We can´t support this kind of unreliable conclusions and would like to say very clear: Our findings are no argument “that skeptics are right” with “the models used by alarmists to predict future climate change are fatally flawed”. Such interpretation would be a misuse of our research.
We didn´t made any statement about cooling effects. We showed just a new small detail that might have impact on the forming processes of clouds. But clouds can warm or cool. Cloud forming is a very complex system with still some open questions. “Clouds and aerosols continue to contribute the largest uncertainty to estimates and interpretations of the Earth’s changing energy budget.” (IPCC 2013)
This is the reason why we and other research institutes do cloud research since many years.
To put it in a nutshell: There is no question that the global climate becomes warmer. The question is just how much, how fast and how large the effects will change our live.
I hope my answer shows you clear that we completely disagree with the conclusions made by breitbart.com and there are good reason why these strange assumptions can´t be true.”
As with Professor Forster’s response, this is straw man stuff.
Of course this Tilo character objects to the inferences I have drawn from his study. As a true believer (“There is no question that the global climate becomes warmer”), he is ideologically opposed to any viewpoint that doesn’t support the alarmist narrative. But he is speaking well above his pay grade here. What he thinks personally about global warming is completely irrelevant to the topic in hand, which is a study exclusively to do with the discovery that the oceans are producing unexpectedly large quantities of “isoprene” abiotically.
Not only is his response distractingly irrelevant but it also contradicts the press release produced by his own institution, summarising the significance of his study, to whit:
Isoprene is a gas that is formed by both the vegetation and the oceans. It is very important for the climate because this gas can form particles that can become clouds and then later affect temperature and precipitation. Previously it was assumed that isoprene is primarily caused by biological processes from plankton in the sea water. The atmospheric chemists from France and Germany, however, could now show that isoprene could also be formed without biological sources in surface film of the oceans by sunlight and so explain the large discrepancy between field measurements and models. The new identified photochemical reaction is therefore important to improve the climate models.
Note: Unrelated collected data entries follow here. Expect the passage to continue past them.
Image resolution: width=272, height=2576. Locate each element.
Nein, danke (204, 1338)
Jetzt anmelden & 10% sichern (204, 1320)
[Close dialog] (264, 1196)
There it is in black and white. (My own stress added). The computer models on which anthropogenic global warming theory are based are inadequate to the task because they fail to take into account all the real-world data. And it’s not me saying this stuff: this is a viewpoint coming directly from the alarmist camp.
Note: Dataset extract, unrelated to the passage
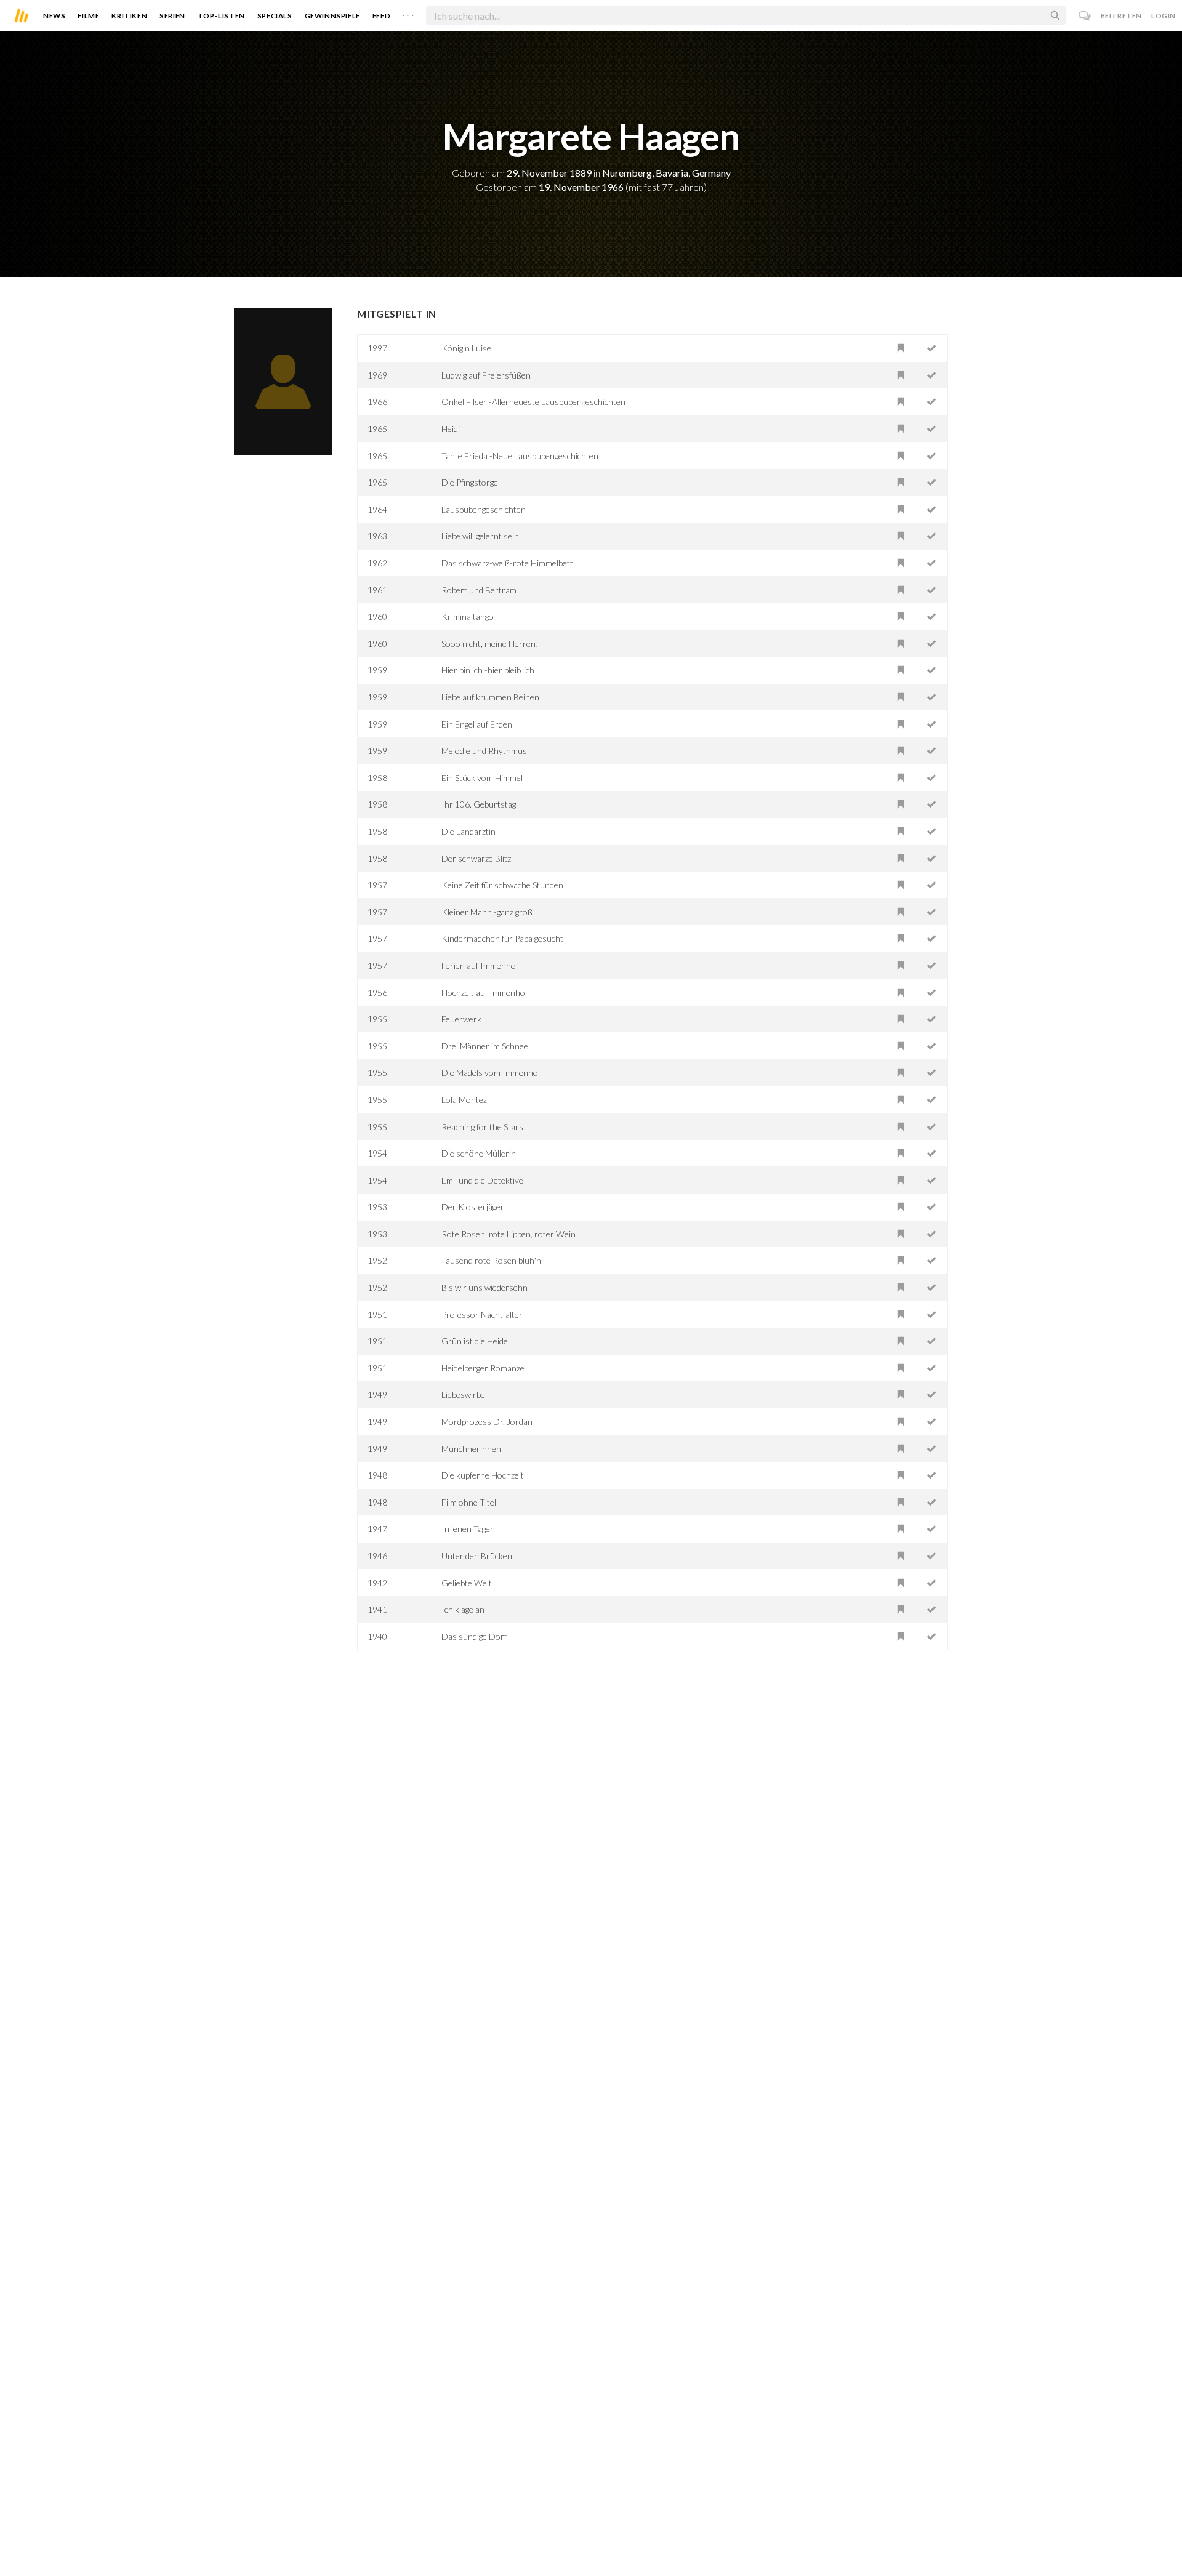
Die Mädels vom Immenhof (491, 1072)
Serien (172, 16)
Do you not find all this slightly worrying? I do. Here we are, continually being informed by the climate establishment that their experty experts know all that is to be knowed.
But basically, they haven’t a ****ing clue. They can’t do logic; they can’t read or understand the most rudimentary argument; they refuse to accept the truth of their own findings. They’re a bunch of second-raters who yet have the gall to invite us to believe that on their say-so should depend the future of climate science, global environmental policy and, by extension, the world’s economy.